● Exercise objective
Below are records; work out how many of their lines hold the string "will" and give that number alone.

**********

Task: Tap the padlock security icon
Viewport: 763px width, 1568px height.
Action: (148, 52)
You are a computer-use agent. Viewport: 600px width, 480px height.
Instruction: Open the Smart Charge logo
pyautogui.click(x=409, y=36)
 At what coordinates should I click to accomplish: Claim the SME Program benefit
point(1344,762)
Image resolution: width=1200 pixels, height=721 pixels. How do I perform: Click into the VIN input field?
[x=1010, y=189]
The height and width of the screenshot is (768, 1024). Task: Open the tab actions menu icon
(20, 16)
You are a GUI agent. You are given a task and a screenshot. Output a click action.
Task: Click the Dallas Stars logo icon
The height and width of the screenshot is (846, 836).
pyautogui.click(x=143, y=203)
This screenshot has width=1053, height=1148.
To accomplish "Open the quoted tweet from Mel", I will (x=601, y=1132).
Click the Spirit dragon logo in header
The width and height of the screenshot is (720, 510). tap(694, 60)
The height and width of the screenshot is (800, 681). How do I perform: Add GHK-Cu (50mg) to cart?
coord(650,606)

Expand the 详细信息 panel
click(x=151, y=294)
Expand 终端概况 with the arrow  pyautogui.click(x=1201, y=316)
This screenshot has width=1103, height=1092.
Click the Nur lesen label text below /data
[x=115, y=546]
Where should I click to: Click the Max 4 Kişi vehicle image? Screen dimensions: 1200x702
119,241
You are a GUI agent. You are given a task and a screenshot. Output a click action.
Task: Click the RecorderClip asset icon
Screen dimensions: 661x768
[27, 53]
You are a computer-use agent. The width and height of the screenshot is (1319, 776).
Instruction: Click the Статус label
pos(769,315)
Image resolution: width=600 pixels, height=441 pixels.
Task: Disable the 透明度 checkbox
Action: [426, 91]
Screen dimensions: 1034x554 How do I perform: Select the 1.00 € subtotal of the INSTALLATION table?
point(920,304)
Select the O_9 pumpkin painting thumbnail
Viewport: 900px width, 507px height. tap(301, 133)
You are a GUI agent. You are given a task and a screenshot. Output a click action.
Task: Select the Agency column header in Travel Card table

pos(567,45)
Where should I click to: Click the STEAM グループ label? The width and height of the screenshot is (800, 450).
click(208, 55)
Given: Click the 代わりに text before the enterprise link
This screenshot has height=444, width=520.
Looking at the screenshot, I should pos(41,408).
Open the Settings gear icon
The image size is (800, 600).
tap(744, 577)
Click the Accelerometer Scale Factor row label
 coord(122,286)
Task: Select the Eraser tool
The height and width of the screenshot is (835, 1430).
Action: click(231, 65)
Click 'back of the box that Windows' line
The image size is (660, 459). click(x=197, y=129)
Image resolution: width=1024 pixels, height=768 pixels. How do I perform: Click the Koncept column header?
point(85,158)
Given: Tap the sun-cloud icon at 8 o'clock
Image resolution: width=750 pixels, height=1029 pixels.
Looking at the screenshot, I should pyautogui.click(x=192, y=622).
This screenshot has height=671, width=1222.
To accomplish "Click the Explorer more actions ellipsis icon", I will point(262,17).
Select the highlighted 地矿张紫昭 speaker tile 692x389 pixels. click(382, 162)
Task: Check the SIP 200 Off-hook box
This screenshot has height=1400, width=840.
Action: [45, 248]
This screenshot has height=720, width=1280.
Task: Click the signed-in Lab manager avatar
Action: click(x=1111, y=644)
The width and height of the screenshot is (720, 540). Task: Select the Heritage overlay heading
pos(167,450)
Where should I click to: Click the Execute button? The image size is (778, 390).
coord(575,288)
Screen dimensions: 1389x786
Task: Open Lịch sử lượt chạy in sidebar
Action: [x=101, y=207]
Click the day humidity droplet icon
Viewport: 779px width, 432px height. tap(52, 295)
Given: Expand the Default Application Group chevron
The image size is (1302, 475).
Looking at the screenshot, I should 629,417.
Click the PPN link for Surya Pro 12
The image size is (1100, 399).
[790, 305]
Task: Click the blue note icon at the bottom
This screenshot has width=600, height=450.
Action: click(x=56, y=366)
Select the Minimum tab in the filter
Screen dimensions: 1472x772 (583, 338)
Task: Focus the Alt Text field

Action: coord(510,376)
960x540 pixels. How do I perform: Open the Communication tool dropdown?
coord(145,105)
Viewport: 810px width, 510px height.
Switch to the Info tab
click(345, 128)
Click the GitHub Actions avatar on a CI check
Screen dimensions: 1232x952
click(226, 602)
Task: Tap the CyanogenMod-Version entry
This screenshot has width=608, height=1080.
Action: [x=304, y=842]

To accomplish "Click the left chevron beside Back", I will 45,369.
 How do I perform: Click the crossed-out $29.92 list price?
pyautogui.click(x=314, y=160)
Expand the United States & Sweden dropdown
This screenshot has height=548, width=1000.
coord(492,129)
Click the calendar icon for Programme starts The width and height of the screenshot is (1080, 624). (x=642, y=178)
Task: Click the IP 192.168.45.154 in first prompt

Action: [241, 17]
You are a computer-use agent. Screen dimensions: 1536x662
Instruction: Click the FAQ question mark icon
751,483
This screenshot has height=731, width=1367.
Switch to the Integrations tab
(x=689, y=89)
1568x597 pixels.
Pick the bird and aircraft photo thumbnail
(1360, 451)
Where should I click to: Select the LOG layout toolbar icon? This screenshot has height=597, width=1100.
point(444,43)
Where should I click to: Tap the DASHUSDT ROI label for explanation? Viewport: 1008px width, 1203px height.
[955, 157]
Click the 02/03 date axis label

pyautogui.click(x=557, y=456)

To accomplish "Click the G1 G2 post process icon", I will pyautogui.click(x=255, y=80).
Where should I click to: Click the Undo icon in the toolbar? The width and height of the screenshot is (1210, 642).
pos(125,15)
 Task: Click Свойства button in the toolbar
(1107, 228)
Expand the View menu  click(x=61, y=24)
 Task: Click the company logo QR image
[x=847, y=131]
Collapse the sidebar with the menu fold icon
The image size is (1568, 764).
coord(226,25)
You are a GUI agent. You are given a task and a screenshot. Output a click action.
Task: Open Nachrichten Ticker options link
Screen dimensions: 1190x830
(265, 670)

**********

● Exercise answer
4